---------- DOCUMENT SEGMENT

In 1997, the Party promulgated a set of disciplinary rules called the “Chinese Communist Party Several Principles on Clean Administration of Government by Party Member Leading Cadres (for Trial Implementation)” (中国共产党党员领导干部廉洁从政若干准则（试行）) (the “1997 Principles”). Article 5 of the 1997 Principles states:
The spouse, children, and spouses of children of leading cadres at or above the level of province (ministry) may not personally engage in business, set up enterprises or work in a wholly foreign-owned enterprise within the region and the subject-matter scope of that leading cadre’s jurisdiction. 省（部）级以上领导干部的配偶、子女及其配偶，不准在该领导干部管辖的地区及管辖的业务范围个人经商办企业和在外商独资企业任职。
Obviously, there are many questions here.
- In terms of substance, what does it mean to “engage in business” or “set up enterprises”? The term I’ve translated as “set up” is particularly vague; it just means “do” in a general sense, so it’s overly restrictive to interpret it as just meaning “to establish” in some formal way. Perhaps “to be involved in” is better.

--------------------
---------- RAW DATA

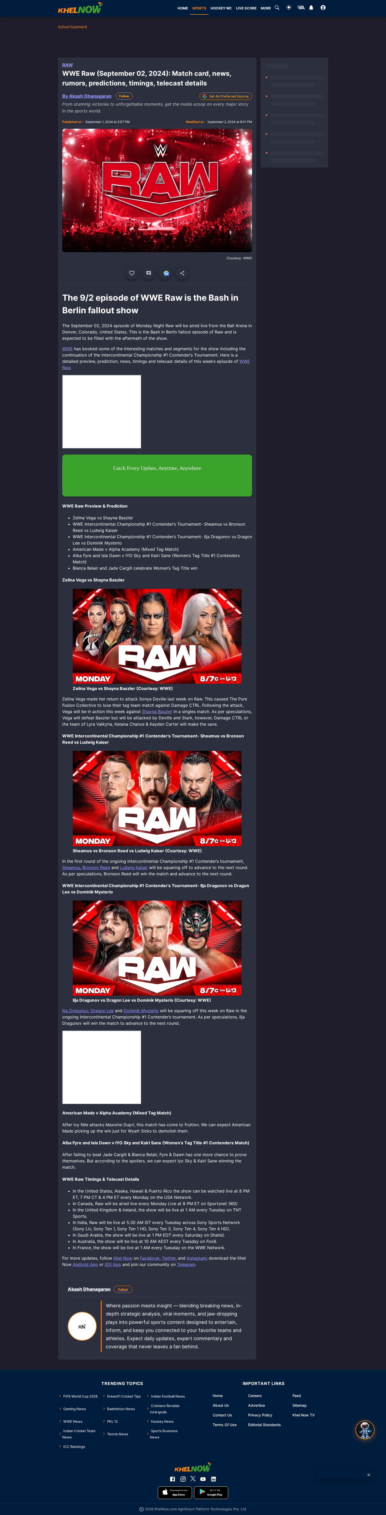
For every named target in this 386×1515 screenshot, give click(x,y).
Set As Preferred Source (229, 96)
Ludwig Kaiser (134, 867)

--------------------

Print the section of the passage on the 1997 Party discipline principles that begins with the words containing "In 1997, the" and ends with "many questions here.", copied exactly.

FINISHED EXERCISE:
In 1997, the Party promulgated a set of disciplinary rules called the “Chinese Communist Party Several Principles on Clean Administration of Government by Party Member Leading Cadres (for Trial Implementation)” (中国共产党党员领导干部廉洁从政若干准则（试行）) (the “1997 Principles”). Article 5 of the 1997 Principles states:
The spouse, children, and spouses of children of leading cadres at or above the level of province (ministry) may not personally engage in business, set up enterprises or work in a wholly foreign-owned enterprise within the region and the subject-matter scope of that leading cadre’s jurisdiction. 省（部）级以上领导干部的配偶、子女及其配偶，不准在该领导干部管辖的地区及管辖的业务范围个人经商办企业和在外商独资企业任职。
Obviously, there are many questions here.